Implemented features

This MR implements the following features in a single go, since they all benefit from each other and somewhat depend on each other.

The MR looks large when looking at the changed lines, though roughly 3800 of those are the AMD FSR code, which doesn't need to be reviewed.

Scene render-pipeline rework

The first one is a general rework of the scene render pipeline, which is now split up different steps.

The rendering pipeline of Met.3D was modified and split up into 5 parts to accommodate the upscaling.

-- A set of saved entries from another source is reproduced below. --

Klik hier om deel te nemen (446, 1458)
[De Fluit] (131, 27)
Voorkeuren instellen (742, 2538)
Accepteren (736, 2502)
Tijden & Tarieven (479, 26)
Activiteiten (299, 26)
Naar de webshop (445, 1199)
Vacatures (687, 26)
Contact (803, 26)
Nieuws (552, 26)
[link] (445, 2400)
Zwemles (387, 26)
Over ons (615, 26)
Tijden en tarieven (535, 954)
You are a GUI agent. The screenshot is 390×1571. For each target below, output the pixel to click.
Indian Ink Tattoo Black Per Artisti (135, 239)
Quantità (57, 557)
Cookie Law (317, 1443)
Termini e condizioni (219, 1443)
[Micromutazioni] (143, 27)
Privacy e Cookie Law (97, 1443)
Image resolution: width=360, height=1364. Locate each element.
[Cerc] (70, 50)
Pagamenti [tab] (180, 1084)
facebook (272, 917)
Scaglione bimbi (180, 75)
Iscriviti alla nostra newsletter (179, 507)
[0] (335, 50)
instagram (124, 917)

1. Rendering of the 3D scene into a separate framebuffer, however 2D ui elements such as labels and transfer functions are skipped.
2. Possible upscaling of the result from step 1 using a compute shader that runs FSR.
3. Rendering of the full resolution scene onto a quad with a separate frame buffer. Depth values are written to replicate the original scenes depth
4. Rendering of 2D UI elements such as labels and transfer functions.
5. Rendering the result from step 4 onto a quad spanning the whole viewport to display render result to the user.

FSR

Since direct volume rendering can be expensive, especially on high resolution screens, the real time performance while interacting with the scene may be too low to be interactable.

This Merge request tries to solve this performance bottleneck by introducing a spatial upscaling algorithm into Met.3D. The chosen algorithm is AMDs FSR 1, since it is open source and does not require temporal data to create the upscaled image.

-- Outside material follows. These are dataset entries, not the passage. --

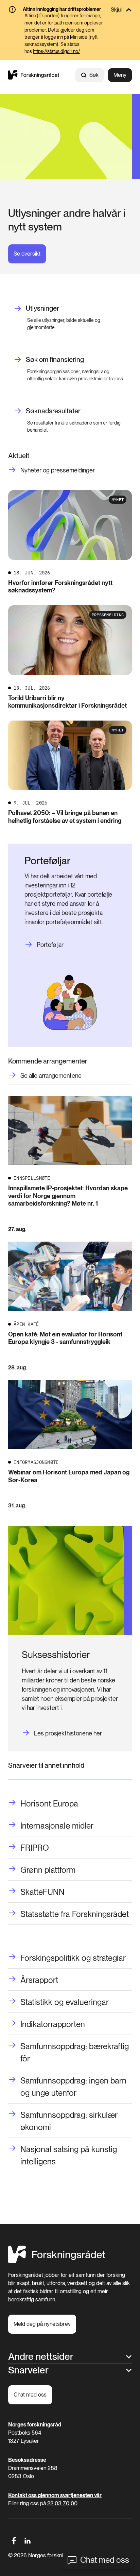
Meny (119, 75)
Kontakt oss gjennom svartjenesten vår (55, 2495)
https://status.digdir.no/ (56, 51)
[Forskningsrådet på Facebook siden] (13, 2540)
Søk (94, 75)
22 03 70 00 (62, 2503)
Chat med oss (104, 2560)
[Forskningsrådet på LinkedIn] (27, 2540)
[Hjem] (33, 75)
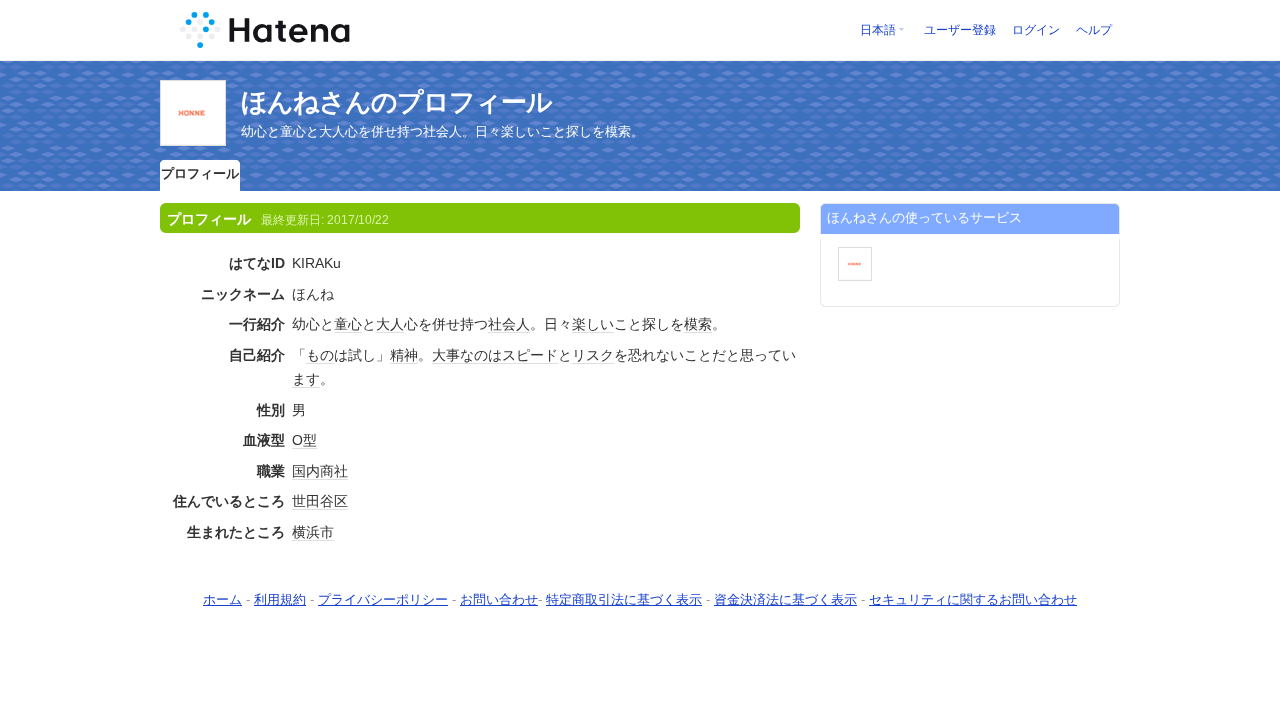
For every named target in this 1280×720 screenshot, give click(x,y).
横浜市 (313, 532)
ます (306, 379)
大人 (390, 324)
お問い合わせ (499, 599)
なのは (481, 355)
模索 (698, 324)
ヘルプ (1094, 30)
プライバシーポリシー (383, 599)
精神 (404, 355)
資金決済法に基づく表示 (785, 599)
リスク (593, 355)
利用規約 (280, 599)
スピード (530, 355)
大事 (446, 355)
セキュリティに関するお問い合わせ (973, 599)
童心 (348, 324)
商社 (334, 471)
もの (320, 355)
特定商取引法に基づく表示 (624, 599)
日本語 (878, 30)
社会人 (509, 324)
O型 (304, 440)
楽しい (593, 324)
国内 (306, 471)
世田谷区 (320, 501)
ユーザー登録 (960, 30)
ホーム (222, 599)
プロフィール (200, 173)
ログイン (1036, 30)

UI elements are rendered separately, since they don't scale up well. Instead, they are rendered at full resolution in the final step. The upscaling settings can be set in the system settings under rendering for each scene.

As can be seen when using upscaling, the image quality drops somewhat and edges become particularly sharp. This happens, because FSR tries to keep edges when upscaling. This will result in poorer results in images not using anti-aliasing. When enabling the geometry anti-aliasing of Met.3D, the results can get better, but a post-processing anti-aliasing implementation, such as FXAA or TAA would be better. It is worth noting, that implementing TAA would also enable temporal upscaling in the future, but is more complicated to implement.

The drop in image quality for hard-edge-geometry is no big issue though, as the idea for this feature is to use it with DVR and only when interacting with the scene. When you want to create high quality images from the scene using the synchronization control, you can disable FSR temporarily.

Custom resolution rendering (#309 (closed))

In Addition to FSR upscaling, the new render pipeline allows us to render at custom render resolutions. A new setting was introduced to the scene render settings, to allow the user to set a custom render resolution if wanted. In step 3 and 4 of the new render pipeline, the render will use the custom render resolution if enabled.

When rendering at a custom render resolution, the viewport shows the render result so it fits inside the viewport. This might stretch or scale the image accordingly. However, when saving a screenshot, the renderer now doesn't take the viewports framebuffer result. Instead, the result from step 4 is taken, which contains the full resolution final scene image in a separate framebuffer.